** Opening Records supplied block **

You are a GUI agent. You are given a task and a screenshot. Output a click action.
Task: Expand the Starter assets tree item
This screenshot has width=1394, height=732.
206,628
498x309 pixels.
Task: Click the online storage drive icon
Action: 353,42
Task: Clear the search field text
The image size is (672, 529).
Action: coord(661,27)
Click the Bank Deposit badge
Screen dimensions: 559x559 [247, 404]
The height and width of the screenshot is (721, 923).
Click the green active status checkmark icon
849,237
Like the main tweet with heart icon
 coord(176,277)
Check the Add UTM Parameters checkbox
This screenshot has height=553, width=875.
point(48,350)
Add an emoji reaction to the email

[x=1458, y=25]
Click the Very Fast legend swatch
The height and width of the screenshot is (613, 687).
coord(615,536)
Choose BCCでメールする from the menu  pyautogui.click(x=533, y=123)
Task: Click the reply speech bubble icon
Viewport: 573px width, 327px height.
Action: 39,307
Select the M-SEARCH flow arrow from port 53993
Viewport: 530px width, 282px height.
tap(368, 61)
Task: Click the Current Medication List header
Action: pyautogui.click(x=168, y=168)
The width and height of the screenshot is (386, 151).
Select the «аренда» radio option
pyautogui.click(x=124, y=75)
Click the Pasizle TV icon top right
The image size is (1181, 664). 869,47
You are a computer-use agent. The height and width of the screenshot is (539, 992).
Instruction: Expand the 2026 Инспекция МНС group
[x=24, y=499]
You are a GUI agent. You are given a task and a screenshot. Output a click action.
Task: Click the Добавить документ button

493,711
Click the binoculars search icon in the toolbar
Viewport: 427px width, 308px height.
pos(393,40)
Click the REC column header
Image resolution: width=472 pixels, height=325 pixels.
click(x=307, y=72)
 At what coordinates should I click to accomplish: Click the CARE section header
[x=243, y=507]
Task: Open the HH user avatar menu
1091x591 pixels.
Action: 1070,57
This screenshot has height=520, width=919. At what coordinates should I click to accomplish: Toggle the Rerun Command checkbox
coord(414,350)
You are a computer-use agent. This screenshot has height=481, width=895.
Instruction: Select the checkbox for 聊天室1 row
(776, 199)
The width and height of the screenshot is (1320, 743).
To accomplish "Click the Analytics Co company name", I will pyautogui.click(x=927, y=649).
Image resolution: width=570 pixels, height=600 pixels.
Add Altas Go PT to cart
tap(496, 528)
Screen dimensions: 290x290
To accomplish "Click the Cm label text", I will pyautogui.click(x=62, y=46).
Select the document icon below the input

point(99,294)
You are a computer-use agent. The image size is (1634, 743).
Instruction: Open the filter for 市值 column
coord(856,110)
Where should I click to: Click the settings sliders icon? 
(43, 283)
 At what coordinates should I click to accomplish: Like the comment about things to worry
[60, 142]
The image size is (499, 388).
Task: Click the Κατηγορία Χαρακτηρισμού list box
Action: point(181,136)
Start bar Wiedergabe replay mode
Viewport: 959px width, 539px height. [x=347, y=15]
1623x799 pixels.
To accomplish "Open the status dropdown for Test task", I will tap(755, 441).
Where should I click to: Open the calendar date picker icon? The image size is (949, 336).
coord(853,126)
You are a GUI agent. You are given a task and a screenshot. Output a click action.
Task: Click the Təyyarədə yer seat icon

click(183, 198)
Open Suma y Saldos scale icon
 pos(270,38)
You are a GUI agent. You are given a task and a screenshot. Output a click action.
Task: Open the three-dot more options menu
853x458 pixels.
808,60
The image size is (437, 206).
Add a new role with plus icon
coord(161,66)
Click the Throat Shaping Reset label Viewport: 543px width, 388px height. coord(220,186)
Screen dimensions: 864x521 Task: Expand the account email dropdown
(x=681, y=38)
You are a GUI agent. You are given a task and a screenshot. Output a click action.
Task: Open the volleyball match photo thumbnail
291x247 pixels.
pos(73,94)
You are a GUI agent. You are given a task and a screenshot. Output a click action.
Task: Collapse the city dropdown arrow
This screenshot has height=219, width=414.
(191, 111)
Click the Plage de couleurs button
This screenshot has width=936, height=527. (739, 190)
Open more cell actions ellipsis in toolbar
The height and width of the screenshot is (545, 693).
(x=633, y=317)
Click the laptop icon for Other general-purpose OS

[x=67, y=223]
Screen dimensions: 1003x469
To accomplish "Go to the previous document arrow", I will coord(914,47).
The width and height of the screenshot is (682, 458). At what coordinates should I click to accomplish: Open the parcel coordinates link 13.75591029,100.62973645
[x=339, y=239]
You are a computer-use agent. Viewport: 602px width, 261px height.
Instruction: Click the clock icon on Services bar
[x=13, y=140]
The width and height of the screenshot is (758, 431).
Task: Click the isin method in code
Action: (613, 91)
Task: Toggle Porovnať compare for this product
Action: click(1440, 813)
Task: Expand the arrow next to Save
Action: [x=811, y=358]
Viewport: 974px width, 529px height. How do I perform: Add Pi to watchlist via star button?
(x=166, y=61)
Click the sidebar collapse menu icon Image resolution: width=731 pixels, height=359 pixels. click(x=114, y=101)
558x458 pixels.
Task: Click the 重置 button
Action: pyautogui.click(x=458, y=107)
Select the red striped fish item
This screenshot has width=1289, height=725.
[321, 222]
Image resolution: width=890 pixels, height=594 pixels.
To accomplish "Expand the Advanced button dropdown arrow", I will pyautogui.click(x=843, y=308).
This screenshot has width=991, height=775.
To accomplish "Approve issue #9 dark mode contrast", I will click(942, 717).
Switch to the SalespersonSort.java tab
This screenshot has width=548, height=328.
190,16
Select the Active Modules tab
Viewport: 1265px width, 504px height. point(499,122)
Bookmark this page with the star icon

** Closing Records supplied block **

Problem statement.
Every entry should be output exactly as written, please.

Solution to the problem.
You are a GUI agent. You are given a task and a screenshot. Output a click action.
Task: Expand the Starter assets tree item
This screenshot has width=1394, height=732.
206,628
498x309 pixels.
Task: Click the online storage drive icon
Action: 353,42
Task: Clear the search field text
The image size is (672, 529).
Action: coord(661,27)
Click the Bank Deposit badge
Screen dimensions: 559x559 [247, 404]
The height and width of the screenshot is (721, 923).
Click the green active status checkmark icon
849,237
Like the main tweet with heart icon
 coord(176,277)
Check the Add UTM Parameters checkbox
This screenshot has height=553, width=875.
point(48,350)
Add an emoji reaction to the email

[x=1458, y=25]
Click the Very Fast legend swatch
The height and width of the screenshot is (613, 687).
coord(615,536)
Choose BCCでメールする from the menu  pyautogui.click(x=533, y=123)
Task: Click the reply speech bubble icon
Viewport: 573px width, 327px height.
Action: 39,307
Select the M-SEARCH flow arrow from port 53993
Viewport: 530px width, 282px height.
tap(368, 61)
Task: Click the Current Medication List header
Action: pyautogui.click(x=168, y=168)
The width and height of the screenshot is (386, 151).
Select the «аренда» radio option
pyautogui.click(x=124, y=75)
Click the Pasizle TV icon top right
The image size is (1181, 664). 869,47
You are a computer-use agent. The height and width of the screenshot is (539, 992).
Instruction: Expand the 2026 Инспекция МНС group
[x=24, y=499]
You are a GUI agent. You are given a task and a screenshot. Output a click action.
Task: Click the Добавить документ button

493,711
Click the binoculars search icon in the toolbar
Viewport: 427px width, 308px height.
pos(393,40)
Click the REC column header
Image resolution: width=472 pixels, height=325 pixels.
click(x=307, y=72)
 At what coordinates should I click to accomplish: Click the CARE section header
[x=243, y=507]
Task: Open the HH user avatar menu
1091x591 pixels.
Action: 1070,57
This screenshot has height=520, width=919. At what coordinates should I click to accomplish: Toggle the Rerun Command checkbox
coord(414,350)
You are a computer-use agent. This screenshot has height=481, width=895.
Instruction: Select the checkbox for 聊天室1 row
(776, 199)
The width and height of the screenshot is (1320, 743).
To accomplish "Click the Analytics Co company name", I will pyautogui.click(x=927, y=649).
Image resolution: width=570 pixels, height=600 pixels.
Add Altas Go PT to cart
tap(496, 528)
Screen dimensions: 290x290
To accomplish "Click the Cm label text", I will pyautogui.click(x=62, y=46).
Select the document icon below the input

point(99,294)
You are a computer-use agent. The image size is (1634, 743).
Instruction: Open the filter for 市值 column
coord(856,110)
Where should I click to: Click the settings sliders icon? 
(43, 283)
 At what coordinates should I click to accomplish: Like the comment about things to worry
[60, 142]
The image size is (499, 388).
Task: Click the Κατηγορία Χαρακτηρισμού list box
Action: point(181,136)
Start bar Wiedergabe replay mode
Viewport: 959px width, 539px height. [x=347, y=15]
1623x799 pixels.
To accomplish "Open the status dropdown for Test task", I will tap(755, 441).
Where should I click to: Open the calendar date picker icon? The image size is (949, 336).
coord(853,126)
You are a GUI agent. You are given a task and a screenshot. Output a click action.
Task: Click the Təyyarədə yer seat icon

click(183, 198)
Open Suma y Saldos scale icon
 pos(270,38)
You are a GUI agent. You are given a task and a screenshot. Output a click action.
Task: Open the three-dot more options menu
853x458 pixels.
808,60
The image size is (437, 206).
Add a new role with plus icon
coord(161,66)
Click the Throat Shaping Reset label Viewport: 543px width, 388px height. coord(220,186)
Screen dimensions: 864x521 Task: Expand the account email dropdown
(x=681, y=38)
You are a GUI agent. You are given a task and a screenshot. Output a click action.
Task: Open the volleyball match photo thumbnail
291x247 pixels.
pos(73,94)
You are a GUI agent. You are given a task and a screenshot. Output a click action.
Task: Collapse the city dropdown arrow
This screenshot has height=219, width=414.
(191, 111)
Click the Plage de couleurs button
This screenshot has width=936, height=527. (739, 190)
Open more cell actions ellipsis in toolbar
The height and width of the screenshot is (545, 693).
(x=633, y=317)
Click the laptop icon for Other general-purpose OS

[x=67, y=223]
Screen dimensions: 1003x469
To accomplish "Go to the previous document arrow", I will coord(914,47).
The width and height of the screenshot is (682, 458). At what coordinates should I click to accomplish: Open the parcel coordinates link 13.75591029,100.62973645
[x=339, y=239]
You are a computer-use agent. Viewport: 602px width, 261px height.
Instruction: Click the clock icon on Services bar
[x=13, y=140]
The width and height of the screenshot is (758, 431).
Task: Click the isin method in code
Action: (613, 91)
Task: Toggle Porovnať compare for this product
Action: click(1440, 813)
Task: Expand the arrow next to Save
Action: [x=811, y=358]
Viewport: 974px width, 529px height. How do I perform: Add Pi to watchlist via star button?
(x=166, y=61)
Click the sidebar collapse menu icon Image resolution: width=731 pixels, height=359 pixels. click(x=114, y=101)
558x458 pixels.
Task: Click the 重置 button
Action: pyautogui.click(x=458, y=107)
Select the red striped fish item
This screenshot has width=1289, height=725.
[321, 222]
Image resolution: width=890 pixels, height=594 pixels.
To accomplish "Expand the Advanced button dropdown arrow", I will pyautogui.click(x=843, y=308).
This screenshot has width=991, height=775.
To accomplish "Approve issue #9 dark mode contrast", I will click(942, 717).
Switch to the SalespersonSort.java tab
This screenshot has width=548, height=328.
190,16
Select the Active Modules tab
Viewport: 1265px width, 504px height. point(499,122)
Bookmark this page with the star icon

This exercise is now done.